Topics discussed:
- DuckDB got a mixed report. Loading NDJSON is quick, the internal representation is columnar and close to what Spark and BigQuery do rather than staying JSON, on-disk size is comparable to zipped NDJSON, and plenty of operations are fast. But once the data isn't flat, performance falls apart: filters and lambdas stay quick, and switching to lateral joins degraded things by five to ten times. That was reported upstream. A separate benchmark found it slower than Spark on a single machine for non-flat Parquet.
- The deeper problem with inferring a schema from JSON is that the schema is always incomplete — inference works by sampling — so SQL written against one inference may simply not run against another, and when inference gets it wrong you are in real trouble. Both DuckDB and Spark do this, and both do it the same way.
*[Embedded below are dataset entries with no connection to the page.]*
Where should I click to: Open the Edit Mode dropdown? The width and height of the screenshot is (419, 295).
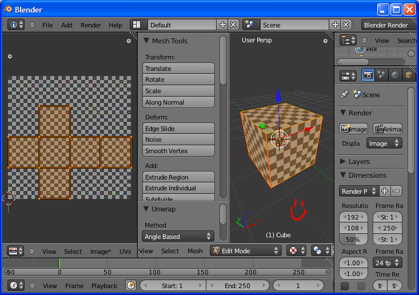click(246, 250)
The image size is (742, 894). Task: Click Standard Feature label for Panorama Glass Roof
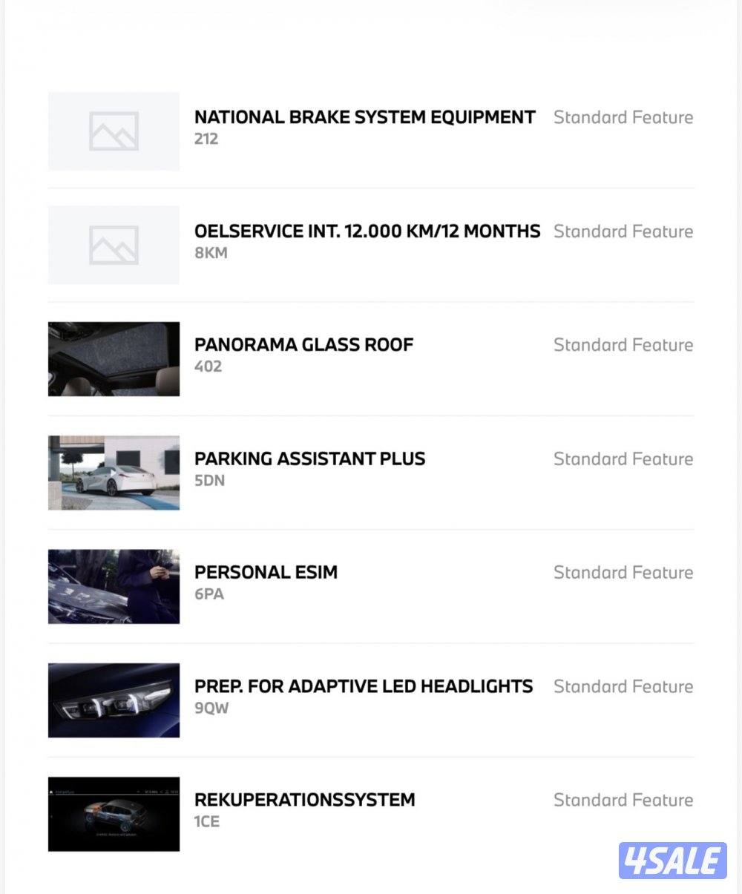pos(623,345)
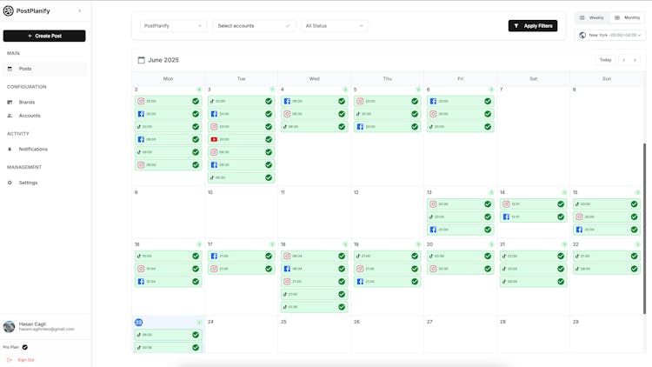
Task: Jump to Today in the calendar
Action: pyautogui.click(x=605, y=60)
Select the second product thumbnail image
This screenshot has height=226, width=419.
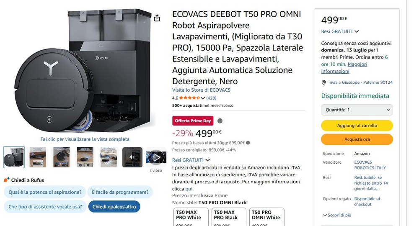coord(38,157)
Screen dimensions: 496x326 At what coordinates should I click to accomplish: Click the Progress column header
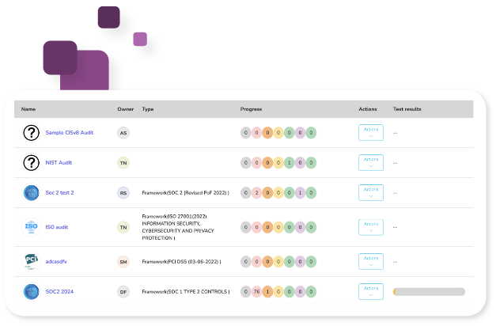click(x=251, y=109)
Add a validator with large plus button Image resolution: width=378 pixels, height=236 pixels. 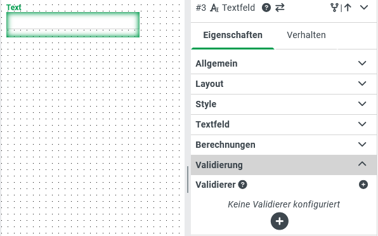[280, 221]
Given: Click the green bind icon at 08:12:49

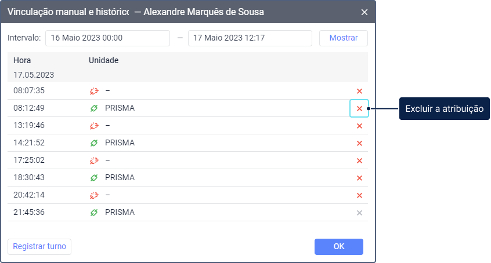Looking at the screenshot, I should coord(94,108).
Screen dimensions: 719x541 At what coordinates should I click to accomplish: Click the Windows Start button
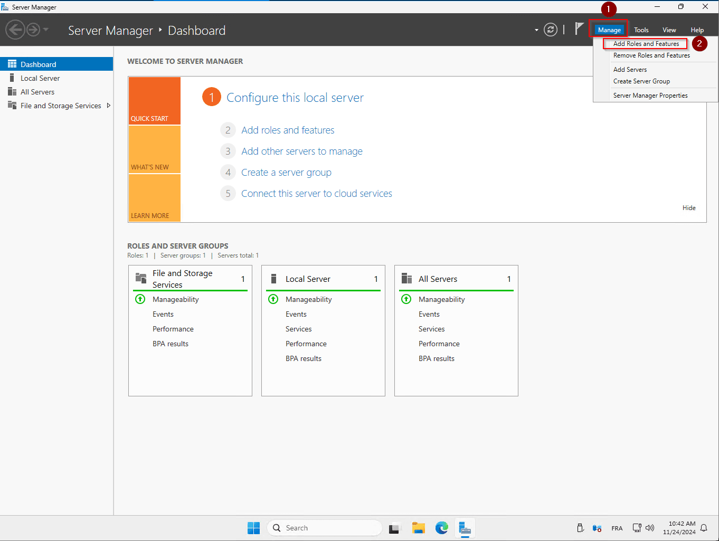(x=254, y=528)
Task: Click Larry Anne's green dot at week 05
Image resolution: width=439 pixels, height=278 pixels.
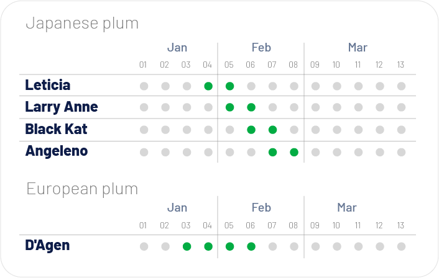Action: tap(229, 107)
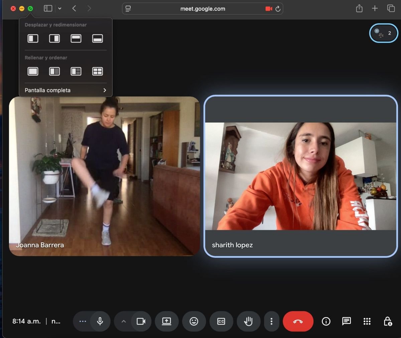The height and width of the screenshot is (338, 401).
Task: Tile window to left half
Action: click(33, 38)
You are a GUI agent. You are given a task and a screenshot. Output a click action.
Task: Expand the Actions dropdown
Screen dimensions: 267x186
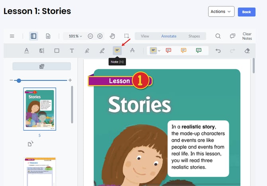pyautogui.click(x=221, y=12)
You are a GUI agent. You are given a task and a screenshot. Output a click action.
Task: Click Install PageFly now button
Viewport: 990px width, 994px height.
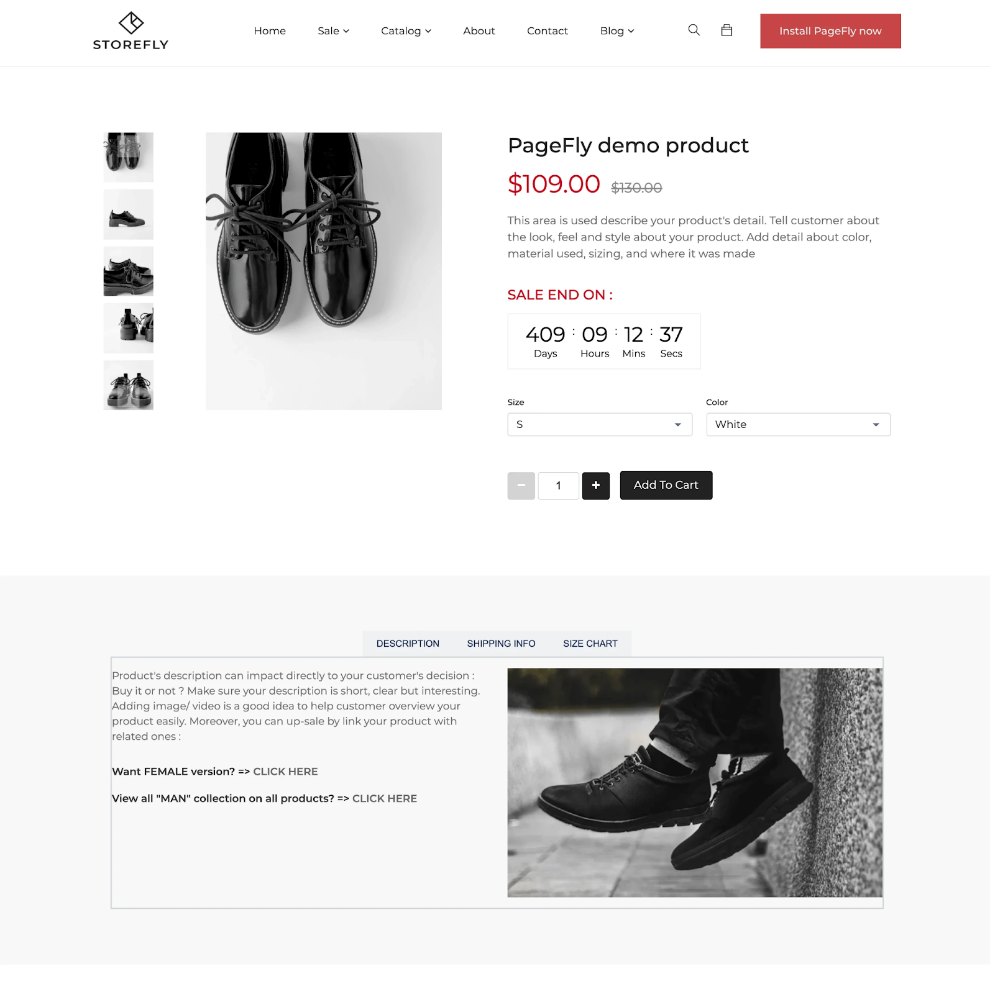click(x=830, y=31)
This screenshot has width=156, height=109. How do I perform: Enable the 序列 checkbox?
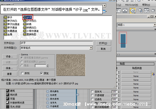tap(22, 73)
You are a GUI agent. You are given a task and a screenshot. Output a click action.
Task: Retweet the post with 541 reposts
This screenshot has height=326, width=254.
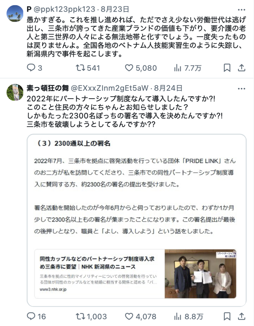click(x=88, y=68)
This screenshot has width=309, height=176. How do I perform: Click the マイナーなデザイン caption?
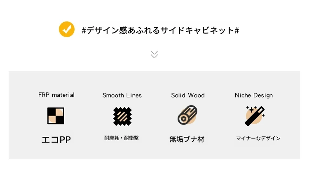coord(258,138)
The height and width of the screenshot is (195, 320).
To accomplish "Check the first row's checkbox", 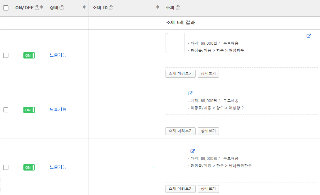I will (x=6, y=55).
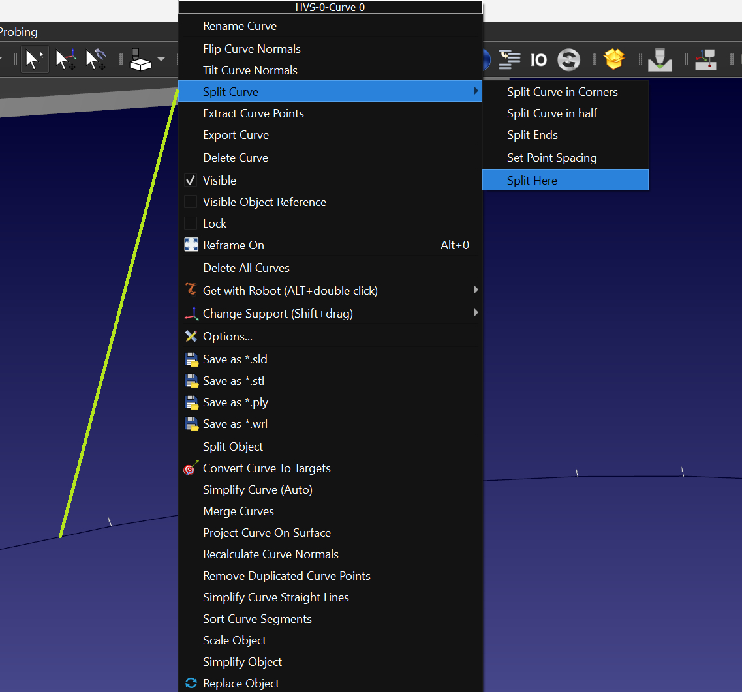Click Rename Curve in context menu
Screen dimensions: 742x692
tap(240, 26)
- ClickHouse came up as the more mature columnar option — over a decade old, battle-tested behind a large analytics product, understands Parquet, has experimental JSON support. It is noticeably less pleasant to use than DuckDB, with a lot more explicit setup, but it was floated as a default for open-source work by someone who doesn't think Spark is an efficient implementation. Someone planned to repeat the DuckDB experiment against it and report back.
- The BigQuery implementation — translating a ViewDefinition into BigQuery queries, similar in approach to others in the group — hasn't moved for several months. Separately there was intent to open-source a Postgres implementation, on the view that it shouldn't stay Postgres-only and dialects could be added afterwards.
- Spec housekeeping: the canonical URL needs changing, the copyright statement needs clearing up, and the QA report still has warning-level errors. Most of those are the validation tool marking things incorrectly rather than genuine problems, so the next step agreed was to document them in the published QA page and say so on the channel, rather than chase each one.